> [EXERCICE]: Restituez mot pour mot le passage de l'extrait sur l'effort financier de l'État envers les collectivités territoriales qui va de « Je veux faire » jusqu'à « n’y reviens pas. » inclus.

> [EXTRAIT CHOISI]:
Nous le savons, la progression de cet ensemble fait désormais l’objet d’un encadrement pluriannuel et d’une progression limitée à l’inflation prévisionnelle.
Toutefois, si l’on veut se rendre compte de l’effort financier global de l’État en faveur des collectivités territoriales, il faut également tenir compte, d’abord, des subventions diverses versées par les ministères aux collectivités, ensuite, des dégrèvements d’impôts locaux, qui sont la conséquence des aménagements ponctuels apportés à la fiscalité locale au gré des réformes successives, enfin, de la fiscalité transférée, utilisée prioritairement depuis 2004 pour financer les transferts de compétences aux régions et aux départements.
Au total, on parvient à un effort financier global de près de 100 milliards d’euros, 96,8 milliards d’euros pour être précis.
Je veux faire ici deux remarques : premièrement, ce manque de lisibilité me semble fâcheux, car il ne facilite pas la compréhension des relations financières entre l’État et les collectivités territoriales, relations qui sont déjà particulièrement complexes ; deuxièmement, il est représentatif d’une dépendance accrue des collectivités à l’égard de l’État, qui est tout aussi regrettable. Nous avons évoqué ce point lors de notre débat la semaine dernière ; je n’y reviens pas.
En revanche, je tiens à revenir brièvement sur la question de la péréquation et de l’effort réalisé en faveur des collectivités les plus défavorisées. Cette question constitue un fil conducteur des articles 67 à 72 que nous examinons aujourd’hui.
L’évaluation de l’efficacité des mécanismes consacrés à la péréquation a fait l’objet d’une étude montrant que, sur la période 2001-2006, l’efficacité en termes de péréquation des dotations de l’État aux régions a progressé. En revanche, celle des dotations consacrées aux communes et aux départements a régressé.
M. Jean-Pierre Sueur. Ce n’est pas bien !
M. Bernard Saugey, rapporteur pour avis. Cela doit d’autant plus attirer notre attention qu’en 2009 les marges de manœuvre consacrées à la péréquation sont doublement contraintes : d’une part, par la limitation de la progression des concours de l’État à 2 %, d’autre part, par l’impact de la nouvelle procédure de recensement.
M. Jean-Pierre Sueur. Absolument !
M. Bernard Saugey, rapporteur pour avis. Je rappelle que la péréquation figure parmi nos principes constitutionnels.

> [DONNÉES PRÉSENTÉES]:

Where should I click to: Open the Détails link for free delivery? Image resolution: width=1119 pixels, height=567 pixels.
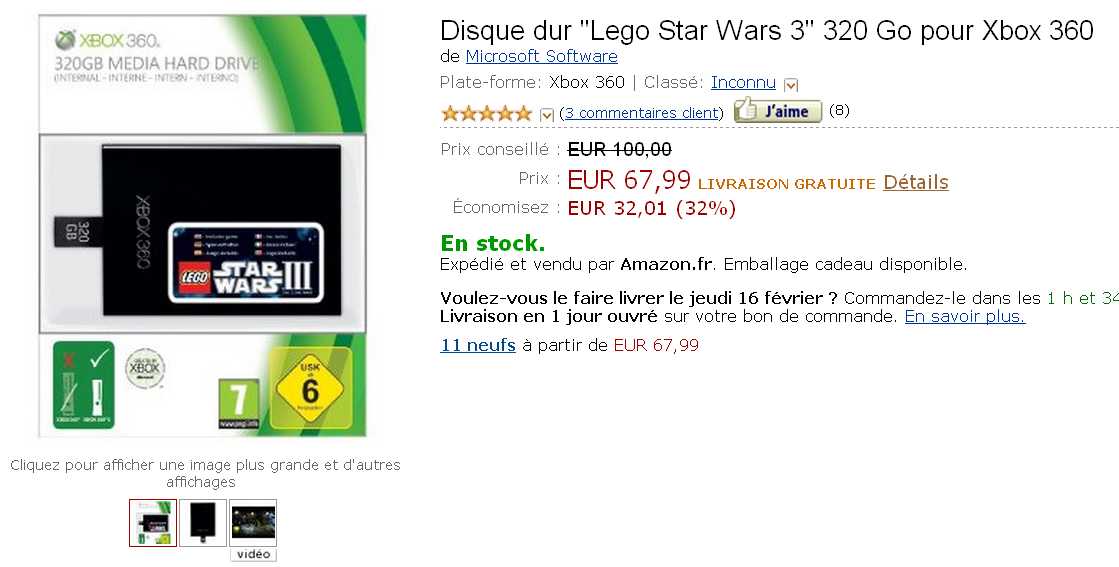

> [RÉPONSE]:
Je veux faire ici deux remarques : premièrement, ce manque de lisibilité me semble fâcheux, car il ne facilite pas la compréhension des relations financières entre l’État et les collectivités territoriales, relations qui sont déjà particulièrement complexes ; deuxièmement, il est représentatif d’une dépendance accrue des collectivités à l’égard de l’État, qui est tout aussi regrettable. Nous avons évoqué ce point lors de notre débat la semaine dernière ; je n’y reviens pas.